Friday, January 19, 2007

Mississippi Baptists Remember Abortion Victims

I recently read this story from Baptist Press and found it especially noteworthy. The Baptist convention from Mississippi (my home state) has come up with a unique way to remember the lives that have been extinguished by Abortion, and at the same time to raise money, "to create a permanent endowment fund for pro-life projects, such as assisting with the operations of crisis pregnancy centers and other efforts for women with unwanted pregnancies."

What are they doing? They have built the "Memorial to the Missing," a 12-by-16 foot clear building, made of bulletproof glass to contain 50 million pennies. The memorial stands in front of the Mississippi Baptist Building, across from the Mississippi Capitol Building in Jackson. Visitors can contribute by dropping pennies into the memorial or by mailing them in to the Convention Offices. According to the report, over 26 million pennies have been collected to date toward the goal of 50 million.

Here's one of the coolest parts of the story, to me:
The Memorial to the Missing itself is weighty. When Mississippi Baptists finish contributing 50 million pennies -– $500,000 -– to it, it will weigh 156 tons or 312,000 pounds, roughly as much as 100 automobiles. Pylons driven 15 feet into the ground support the glass structure, built free of charge by a John Laws III, a Presbyterian layman who owns a construction company in Flowood, Miss.

I must say, I'm impressed by this effort and think it's a great idea to raise awareness and money to save these unborn babies. Jim Futral, the Convention's Executive Director-Treasurer had this to say: “We want people to know when they see the memorial that these children are not out of sight and out of mind.” It's most important to me to see that not only are Mississippi Baptists raising money, but they are also remembering these families and that lives are being impacted. This sunday, January 21st, Mississippi Baptist Churches will take a special offering "in remembrance of the unborn" and to go toward helping mothers choose life for their unborn babies.

Thursday, January 04, 2007

Blogging on the Decline?

Recently I read an interesting post from Washington Post contributor Marc Fisher. You can find it here. This piece discusses media research that suggests that blogging is on the decline. It's no surprise to me, and I know that we have witnessed such decline even recently as a number of blogs in the SBC ghetto (for lack of a better word) have closed shop in the past few weeks.

Overall, the novelty of blogging seems to have worn off for many who have entered the forum. While this could be a good sign--and perhaps a sign of the free-market process whereby many blogs are culled so that the remainder are of higher quality, I am not convinced that this must be the case. While we may see an improvement in overall quality of the writing and content in the blogosphere, I believe that we've lost a number of good bloggers who have lost interest as well.

Perhaps the question is to be considered, "Is blogging ultimately a worthwhile pursuit?" Personally I maintain that the forum has great potential and there are worthwhile ideas being exchanged. However, I also recognize that many blogs are simply for people with too much time on their hands and too much "hot air."

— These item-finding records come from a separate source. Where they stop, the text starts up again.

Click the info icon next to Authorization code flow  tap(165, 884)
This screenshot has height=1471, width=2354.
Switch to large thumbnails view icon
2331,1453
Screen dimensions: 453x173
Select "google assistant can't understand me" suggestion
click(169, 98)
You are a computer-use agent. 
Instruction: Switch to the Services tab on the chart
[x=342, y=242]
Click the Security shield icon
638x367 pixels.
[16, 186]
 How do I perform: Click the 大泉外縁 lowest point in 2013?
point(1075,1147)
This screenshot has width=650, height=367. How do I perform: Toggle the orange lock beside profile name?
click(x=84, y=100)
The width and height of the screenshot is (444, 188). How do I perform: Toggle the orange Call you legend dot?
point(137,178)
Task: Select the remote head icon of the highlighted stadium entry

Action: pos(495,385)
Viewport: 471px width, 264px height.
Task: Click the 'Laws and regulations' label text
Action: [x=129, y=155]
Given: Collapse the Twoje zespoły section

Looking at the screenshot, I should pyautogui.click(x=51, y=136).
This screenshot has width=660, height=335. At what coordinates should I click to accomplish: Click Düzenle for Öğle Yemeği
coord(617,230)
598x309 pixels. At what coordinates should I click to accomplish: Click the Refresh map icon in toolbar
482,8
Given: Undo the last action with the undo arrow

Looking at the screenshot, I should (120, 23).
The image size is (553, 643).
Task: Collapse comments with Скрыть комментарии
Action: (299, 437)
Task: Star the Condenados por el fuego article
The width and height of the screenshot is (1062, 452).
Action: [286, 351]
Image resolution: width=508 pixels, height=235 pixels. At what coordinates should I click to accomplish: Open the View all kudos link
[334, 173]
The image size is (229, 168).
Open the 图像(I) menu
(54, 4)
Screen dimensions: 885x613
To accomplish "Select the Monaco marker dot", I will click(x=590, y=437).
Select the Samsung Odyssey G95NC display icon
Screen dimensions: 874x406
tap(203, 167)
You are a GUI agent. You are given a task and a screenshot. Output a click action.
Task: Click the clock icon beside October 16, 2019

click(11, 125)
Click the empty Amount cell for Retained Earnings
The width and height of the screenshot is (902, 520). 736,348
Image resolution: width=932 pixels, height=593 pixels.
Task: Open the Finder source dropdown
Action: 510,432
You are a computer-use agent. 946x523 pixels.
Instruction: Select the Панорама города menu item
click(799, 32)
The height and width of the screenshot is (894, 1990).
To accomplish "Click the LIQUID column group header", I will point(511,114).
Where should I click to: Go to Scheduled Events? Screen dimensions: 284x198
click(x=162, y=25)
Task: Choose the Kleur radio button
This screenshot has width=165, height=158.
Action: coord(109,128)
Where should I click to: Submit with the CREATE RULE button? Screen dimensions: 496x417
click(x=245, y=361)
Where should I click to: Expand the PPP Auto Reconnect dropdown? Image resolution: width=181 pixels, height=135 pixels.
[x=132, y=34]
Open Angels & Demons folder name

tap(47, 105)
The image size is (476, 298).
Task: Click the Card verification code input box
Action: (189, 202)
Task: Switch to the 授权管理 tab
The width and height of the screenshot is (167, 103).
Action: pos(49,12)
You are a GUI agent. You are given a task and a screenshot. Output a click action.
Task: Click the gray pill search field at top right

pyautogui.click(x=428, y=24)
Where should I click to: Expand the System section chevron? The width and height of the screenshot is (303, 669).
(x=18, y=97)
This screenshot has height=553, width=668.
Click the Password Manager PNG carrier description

At present there seems to be a lot of discussion that, while it may at some point prove worthwhile, currently amounts to a lot of wheel-spinning chatter. That is not to say that the issue of who will run the SBC and who will be welcome there is unimportant. There are a number of theological and practical points that need to be made with regard to this debate. Many of these points are in fact being argued even now. My concern however is that we are focusing too much on minutiae and, in so doing, losing sight of any bigger picture.

To me the current dialogue among many baptist blogs feels reminiscent of trench warfare. Both sides are quickly becoming more and more entrenched and consequently, little ground will be gained by either side anytime soon. It remains to be seen yet whether there will be changes made in the SBC as a result of the discussion here in the blogosphere. In short, there's a lot of talk, but will it amount to anything of substance? This is the real question.